Der Mann, der bis zuletzt noch lächelte

Das Landgericht Augsburg verurteilt den Politikersohn Max Strauß wegen Steuerhinterziehung zu drei Jahren und drei Monaten Haft. Die Richter sprechen von Raffgier und krimineller Energie. Die Verteidigung kündigt zunächst keine Revision an

AUS AUGSBURG JÖRG SCHALLENBERG

Nervös und abgekämpft wirkte Wolfgang Dingfelder, der Verteidiger von Max Strauß morgens um neun. Wenige Minuten vor der Urteilsverkündung huschte er schnell noch über den Flur des Augsburger Landgerichtes, um sich am Automaten einen Becher Kaffee zu ziehen.

Er ahnte, was gleichzeitig ein Reporter des Bayerischen Rundfunks wenige Meter entfernt im Foyer den Fernsehzuschauern prophezeite: Dass die Wirtschaftsstrafkammer des Landgerichts an diesem Vormittag Max Strauß wegen Steuerhinterziehung ins Gefängnis schicken würde. Er hatte Recht. Gestern um 9.52 Uhr verkündete der Vorsitzende Richter Maximilian Hofmeister, dass der älteste Sohn von Franz Josef Strauß für drei Jahre und drei Monate hinter Gitter muss; damit blieb die Kammer nur drei Monate unter der vom Staatsanwalt geforderten Strafe.

Das Gericht betrachtete es als erwiesen, dass Strauß vom Rüstungslobbyisten Karl-Heinz Schreiber insgesamt 5,2 Millionen Mark an Provisionen kassiert und diese nicht versteuert habe. Max Strauß sackte nach der Urteilsverkündung leicht in sich zusammen, schloss die Augen und lächelte. Ein langes, tiefes Lächeln, als sei er im Moment gar nicht hier im Gerichtssaal A 101, sondern in einer ganz anderen Welt. In der all das vielleicht nicht passiert ist, was ihm Richter Hofmeister in den folgenden zwei Stunden vorhielt.

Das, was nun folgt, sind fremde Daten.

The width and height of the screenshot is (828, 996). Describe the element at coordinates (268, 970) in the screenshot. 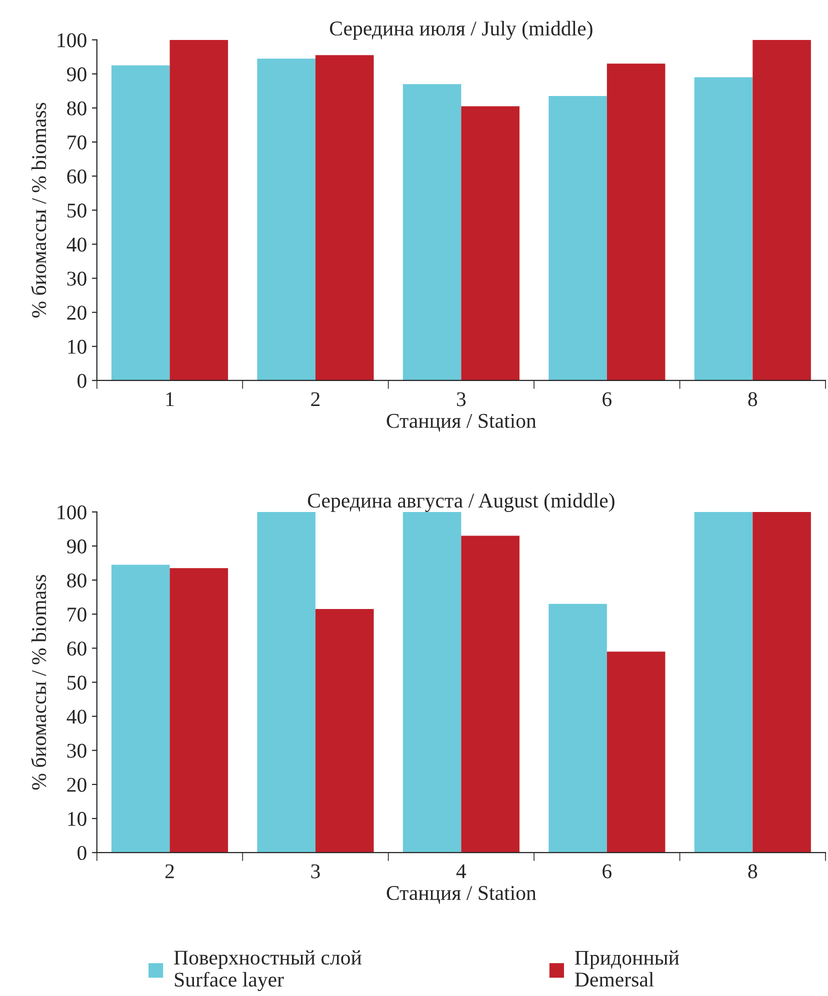

I see `legend-label: Поверхностный слой Surface layer` at that location.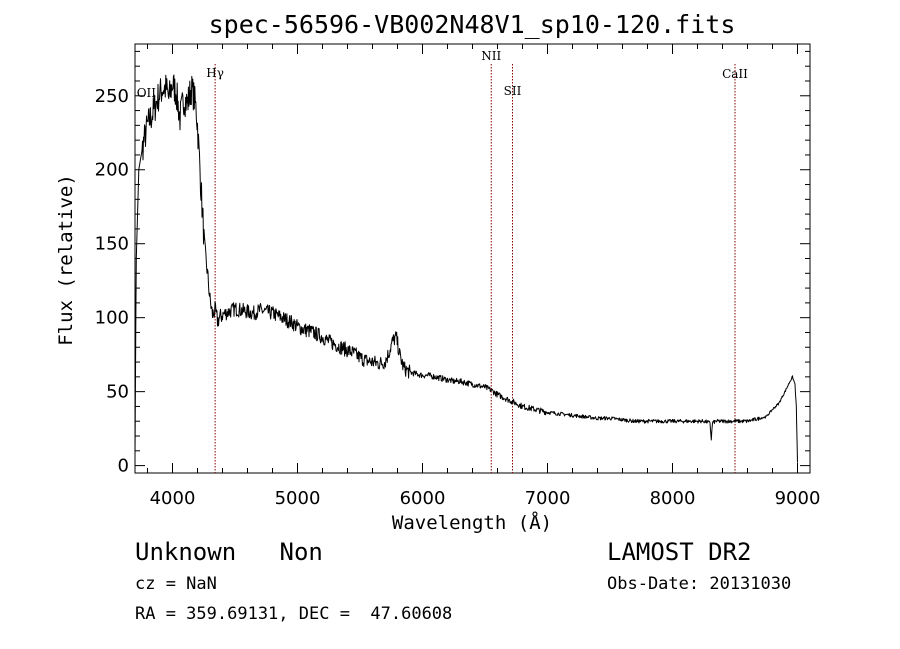  Describe the element at coordinates (147, 93) in the screenshot. I see `spectral-line-label: OII` at that location. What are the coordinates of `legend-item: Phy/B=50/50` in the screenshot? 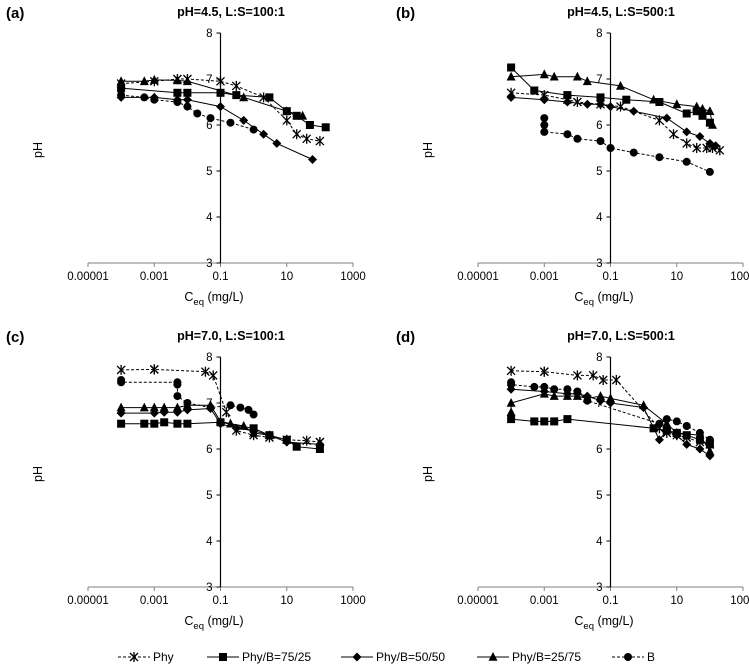 It's located at (393, 657).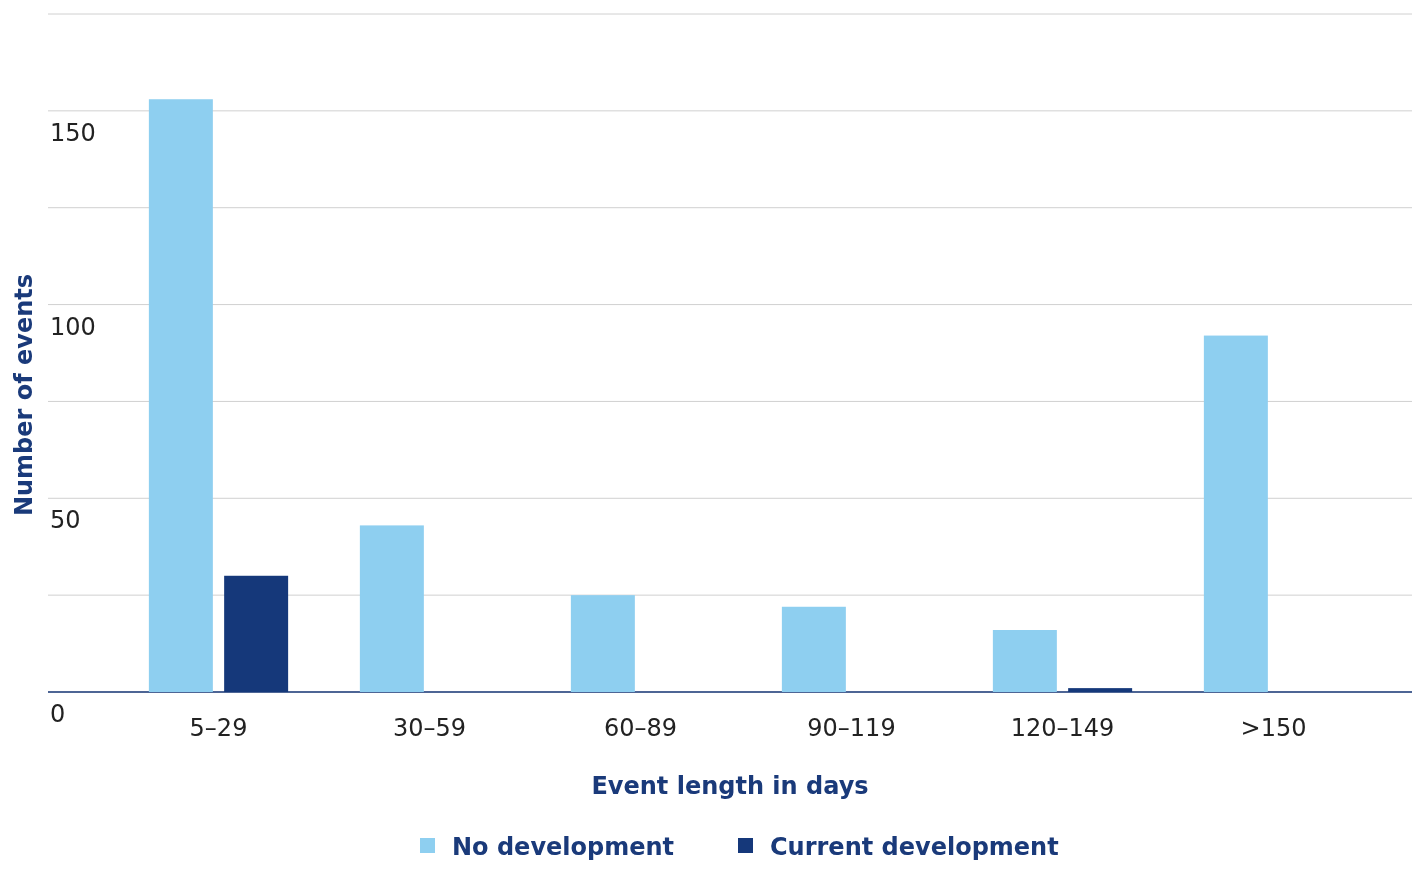 The width and height of the screenshot is (1420, 869). What do you see at coordinates (640, 728) in the screenshot?
I see `x-tick-label: 60–89` at bounding box center [640, 728].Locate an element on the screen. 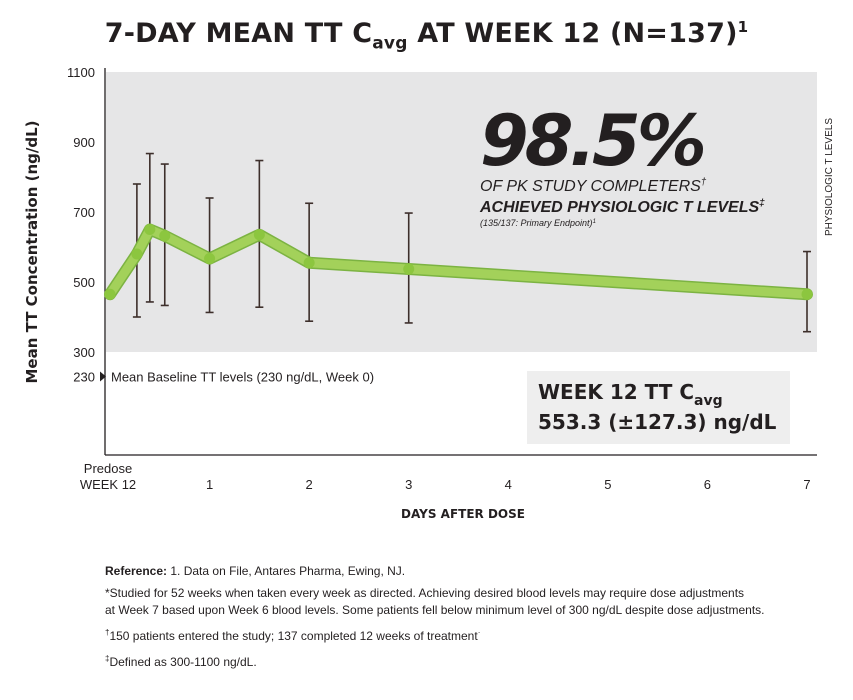 This screenshot has height=700, width=853. x-tick-label: 1 is located at coordinates (210, 484).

Denn der bezeichnete es als „raffgierig“ wie Strauß „mit anhaltender krimineller Energie“ ein ausgeklügeltes System von Tarnnamen, Schweizer Konten und verdeckten Zahlungen genutzt habe, um die Millionenprovisionen am Fiskus vorbeizuschleusen.

Das Gericht stützte sich bei seiner Entscheidung insbesondere auf zwei Kalender von Karl-Heinz Schreiber aus den Jahren 1991 und 1994. Zusammen mit Kontounterlagen haben diese nach Ansicht von Richter Hofmeister ergeben, dass Strauß für mehrere Airbuslieferungen nach Thailand und Kanada sowie für Panzergeschäfte des Thyssen-Konzerns mit Saudi-Arabien von Schreiber das Geld erhalten habe. Darunter seien auch 500.000 Mark gewesen, die im Zusammenhang mit der Lieferung von 36 Fuchs-Spürpanzern auf das so genannte Maxwell-Konto flossen. Eine Befragung des vor wenigen Tagen verhafteten Ex-CSU-Staatssekretärs Ludwig-Holger Pfahls, der wegen des Verdachts von Schmiergeldzahlungen in der gleichen Angelegenheit gesucht wurde, lehnten die Augsburger Richter als „nicht notwendig für dieses Verfahren“ ab. Fragen können sie ihn demnächst trotzdem: Sobald Pfahls nach Deutschland ausgeliefert wird, muss er sich vor der gleichen Strafkammer verantworten wie Strauß.

Für dessen Verurteilung aber reichten dem Landgericht neben den beschlagnahmten Unterlagen vor allem die Zeugenaussagen des ehemaligen Schreiber-Vertrauten Giorgio Pelossi, des ehemaligen CSU-Schatzmeisters Walther Leisler Kiep und der Ehefrau des einstigen CSU-Politikers Erich Riedl aus, die allesamt darauf hinwiesen, dass Strauß Teil eines geheimen Business-Netzwerkes von Schreiber war, bei dem alle Beteiligten über Schweizer Konten bezahlt wurden. Dagegen schlossen die Richter aus, dass das Konto „Maxwell“ zunächst für Franz Josef Strauß angelegt wurde; die ersten Zahlungen gingen erst nach dessen Tod 1988 ein.

Verteidiger Wolfgang Dingfelder, der nach der Urteilsverkündung nur noch resigniert dreinblickte, nannte die Ausführungen des Gerichts „ein Blendwerk“ und betonte, dass sein Mandant nie etwas von dem „Maxwell“-Konto gewusst habe. Strauß lächelte nicht mehr, als er den Gerichtssaal verließ.